Article Preview
Top1. Introduction And Background
Data mining is a subfield of computer science which finds the valuable hidden information in the data. It is the investigations of data for hidden information and the use of software techniques for discovering patterns, regularities and relationships in datasets. It involves methods at the intersection of database systems and mathematics (Aggarwal, 2014). Partitioning the input dataset into meaningful groups is one of the fundamental data analysis concepts of understanding and learning the valuable information. Clustering and classification are the two important concepts in data analysis to extract the useful covered information from the dataset. Clustering is one of the unsupervised machine learning technique and it is defined as the process of identifying the similar groups of data of a dataset. When groups are formed in clustering process, it should be externally isolated and internally interconnected (i.e.) degree of homogeneity within clusters should be high and degree of heterogeneity between clusters also should be high (Han et al., 2011; Kharat et al., 2018; Witten et al., 2016). The key challenge in the data analysis is to categorize patterns or useful hidden knowledge into a set of meaningful groups without the knowledge of class labels (Larose & Larose, 2014). Since the decades, cluster analysis has contributed a vital role in numerous fields such include Artificial Intelligence, Machine Vision and Machine Learning, pattern Recognition, Image Processing etc. (Aggarwal, 2014; Celebi, 2014; Celebi & Aydin, 2016). Unmasking outliers in a particular dataset are a pertinent problem in the data mining area.

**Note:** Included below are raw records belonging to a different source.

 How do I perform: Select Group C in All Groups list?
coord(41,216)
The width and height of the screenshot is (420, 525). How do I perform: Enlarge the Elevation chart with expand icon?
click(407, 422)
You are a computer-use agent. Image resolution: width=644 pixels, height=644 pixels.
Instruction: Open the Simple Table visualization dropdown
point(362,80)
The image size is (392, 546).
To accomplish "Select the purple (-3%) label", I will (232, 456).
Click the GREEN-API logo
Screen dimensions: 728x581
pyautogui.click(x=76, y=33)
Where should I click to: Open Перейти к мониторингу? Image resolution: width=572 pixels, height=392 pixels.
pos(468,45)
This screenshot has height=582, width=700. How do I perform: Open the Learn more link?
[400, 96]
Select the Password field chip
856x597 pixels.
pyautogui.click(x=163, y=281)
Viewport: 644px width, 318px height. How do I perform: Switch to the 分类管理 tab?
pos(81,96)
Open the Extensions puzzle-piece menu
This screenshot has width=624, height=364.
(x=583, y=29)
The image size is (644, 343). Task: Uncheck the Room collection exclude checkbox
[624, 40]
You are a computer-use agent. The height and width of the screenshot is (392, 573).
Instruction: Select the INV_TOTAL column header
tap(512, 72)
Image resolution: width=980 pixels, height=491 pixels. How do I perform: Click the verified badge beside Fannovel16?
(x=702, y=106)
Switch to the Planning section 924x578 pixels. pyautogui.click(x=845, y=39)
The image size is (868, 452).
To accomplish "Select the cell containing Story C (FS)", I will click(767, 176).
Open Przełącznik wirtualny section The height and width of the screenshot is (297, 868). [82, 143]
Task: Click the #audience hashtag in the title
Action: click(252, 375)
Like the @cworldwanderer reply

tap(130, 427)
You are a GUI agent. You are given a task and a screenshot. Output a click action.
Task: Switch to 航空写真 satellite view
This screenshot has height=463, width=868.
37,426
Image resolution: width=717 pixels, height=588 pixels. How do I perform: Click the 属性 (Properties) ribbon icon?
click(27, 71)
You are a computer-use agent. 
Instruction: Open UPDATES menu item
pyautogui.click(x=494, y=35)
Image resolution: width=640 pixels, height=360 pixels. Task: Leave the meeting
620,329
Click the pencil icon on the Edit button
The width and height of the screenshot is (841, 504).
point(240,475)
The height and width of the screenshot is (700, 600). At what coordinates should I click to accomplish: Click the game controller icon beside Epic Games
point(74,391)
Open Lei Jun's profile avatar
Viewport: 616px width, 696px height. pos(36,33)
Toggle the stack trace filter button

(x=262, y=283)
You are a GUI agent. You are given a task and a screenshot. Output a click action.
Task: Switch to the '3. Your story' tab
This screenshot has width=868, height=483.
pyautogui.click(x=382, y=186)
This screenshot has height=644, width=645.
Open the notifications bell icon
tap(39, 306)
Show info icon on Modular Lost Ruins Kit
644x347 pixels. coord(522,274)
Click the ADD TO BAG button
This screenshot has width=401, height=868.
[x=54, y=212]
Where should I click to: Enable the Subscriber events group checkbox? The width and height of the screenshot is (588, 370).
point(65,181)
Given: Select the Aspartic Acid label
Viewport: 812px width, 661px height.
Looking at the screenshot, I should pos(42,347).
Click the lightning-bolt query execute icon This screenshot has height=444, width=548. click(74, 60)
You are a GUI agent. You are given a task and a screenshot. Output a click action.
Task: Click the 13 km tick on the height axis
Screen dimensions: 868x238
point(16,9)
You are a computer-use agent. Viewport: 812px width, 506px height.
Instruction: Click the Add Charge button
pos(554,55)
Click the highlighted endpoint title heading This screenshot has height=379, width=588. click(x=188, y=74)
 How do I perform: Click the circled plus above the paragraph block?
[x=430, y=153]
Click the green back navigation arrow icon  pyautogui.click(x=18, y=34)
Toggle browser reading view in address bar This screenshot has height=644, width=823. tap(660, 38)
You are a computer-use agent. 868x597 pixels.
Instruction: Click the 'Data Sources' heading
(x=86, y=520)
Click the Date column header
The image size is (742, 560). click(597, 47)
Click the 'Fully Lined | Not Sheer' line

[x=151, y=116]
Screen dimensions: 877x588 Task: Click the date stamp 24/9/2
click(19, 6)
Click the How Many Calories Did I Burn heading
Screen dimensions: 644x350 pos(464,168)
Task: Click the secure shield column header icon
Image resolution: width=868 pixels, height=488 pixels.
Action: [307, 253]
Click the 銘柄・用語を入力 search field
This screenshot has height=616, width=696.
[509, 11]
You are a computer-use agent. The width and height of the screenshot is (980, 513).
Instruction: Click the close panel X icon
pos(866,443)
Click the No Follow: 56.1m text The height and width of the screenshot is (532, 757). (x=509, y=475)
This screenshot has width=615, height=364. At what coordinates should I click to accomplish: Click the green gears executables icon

Outlier mining is the process of distinguishing ambient events, irregular or divergent elements, sudden changes in system generated data and exceptions (Camposet al., 2016; Roopa et al., 2020). Outlier analysis is an important data mining issue in knowledge extraction. Clustering based outlier unmasking is one of the best approaches to detect and eliminating such irregular or divergent data elements (Hodge & Austin, 2004). Classical clustering techniques are found inaccurate when data size increases (Nikbakht & Mirvaziri, 2015). Many researchers stated that the clustering performance of the classical clustering techniques can be increased with the help of nature inspired Metaheuristics.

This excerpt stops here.